* **Parts of the exercise**
a) Write out the article on offal sales in Britain word for word, starting at "Tough economic times" and ending at "past five years.".
b) Answer these questions using the article on offal sales in Britain:
(i) By what percentage have offal sales risen over the past five years?
(ii) Which company owns ASDA?
(iii) How much more pig liver is Sainsbury's selling than it did last year?
c) Continue the article on offal sales in Britain, beginning right after its final sentence.

Given passage below:

Offal in a restaurant

Tough economic times have Britons eating their hearts out and swallowing their tongues. Not literally, of course. But offal — or "variety meats," as the food category is euphemistically called in the U.K. — is experiencing a surge in popularity, with sales up 67% over the past five years.

Retail and food experts say that worry over the high cost of prime meat cuts and the economic downturn have more shoppers checking out supermarket offal offerings. But the return to eating innards was under way even before this year's financial crisis, as celebrity chefs and restaurateurs have encouraged a return to cooking organs such as liver and kidneys, which once enjoyed a central place in British cooking. (See how farmers around the world prepare their crops for harvest.)

At ASDA, Britain's second largest supermarket chain and a subsidiary of Wal-Mart, offal sales were up 20% last month compared to November 2007. Sainsbury's, the country's third largest supermarket chain, is selling 48% more pig livers, 22% more chicken livers and 8% more pig kidneys than it was last year. Overall, sales of offal in the U.K. are expected to reach more than $62 million this year, according to industry analysts Mintel.

End of Given passage.
Dataset entries below:

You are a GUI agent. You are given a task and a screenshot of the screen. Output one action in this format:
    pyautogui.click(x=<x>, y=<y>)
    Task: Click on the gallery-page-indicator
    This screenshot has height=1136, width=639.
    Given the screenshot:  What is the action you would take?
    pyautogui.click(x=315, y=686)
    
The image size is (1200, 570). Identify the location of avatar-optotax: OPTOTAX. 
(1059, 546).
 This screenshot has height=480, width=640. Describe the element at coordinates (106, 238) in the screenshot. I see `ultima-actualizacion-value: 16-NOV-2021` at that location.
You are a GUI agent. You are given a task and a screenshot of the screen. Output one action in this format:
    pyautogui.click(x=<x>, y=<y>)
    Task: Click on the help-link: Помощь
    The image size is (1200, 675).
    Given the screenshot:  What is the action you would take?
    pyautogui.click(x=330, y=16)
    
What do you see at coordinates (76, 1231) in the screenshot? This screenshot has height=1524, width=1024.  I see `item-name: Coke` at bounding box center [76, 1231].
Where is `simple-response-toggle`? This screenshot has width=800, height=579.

End of Dataset entries.

* **Results of the exercise**
a)
Tough economic times have Britons eating their hearts out and swallowing their tongues. Not literally, of course. But offal — or "variety meats," as the food category is euphemistically called in the U.K. — is experiencing a surge in popularity, with sales up 67% over the past five years.

b)
(i) 67%
(ii) Wal-Mart
(iii) 48% more

c)
"It's price-driven," says Bob Cotton, CEO of the British Hospitality Association, which represents 60,000 hotels and restaurants in the U.K. "I couldn't say the British public have suddenly fallen in love with offal. That would be gilding the lily."

Perhaps. But as people buy more tongues, brains, chitterlings (intestines) and trotters (feet), price is not the only consideration. British chef Fergus Henderson, who had a hand in the trend back to organs when he opened his London restaurant St. John with an offal-filled menu in 1994, says taste matters — and every part of an animal can be delicious. "It was never a mission to start the offal ball rolling; it just seemed common sense, good eating," says Henderson, whose cookbook Nose to Tail Eating: A Kind of British Cooking was met with rave reviews in 1999.

Hugh Fearnley-Whittingstall, the author of several cookbooks and host of the River Cottage series on British television, also touts offal as an alternative to prime cuts. Recent episodes of the show included footage of a whole pig being butchered, with Fearnley-Whittingstall demonstrating how to cook every piece of the animal, a practice he encourages.

In other corners of Europe, where offal never really disappeared from the menu, eating organs is reaching new heights of popularity. Sales are up in Spain and have increased 15% in France over the past three months. France's National Federation of Offal Merchants is encouraging the trend with an annual, month-long promotion involving well-known chefs and the publication of a book of offal recipes from prestigious restaurants.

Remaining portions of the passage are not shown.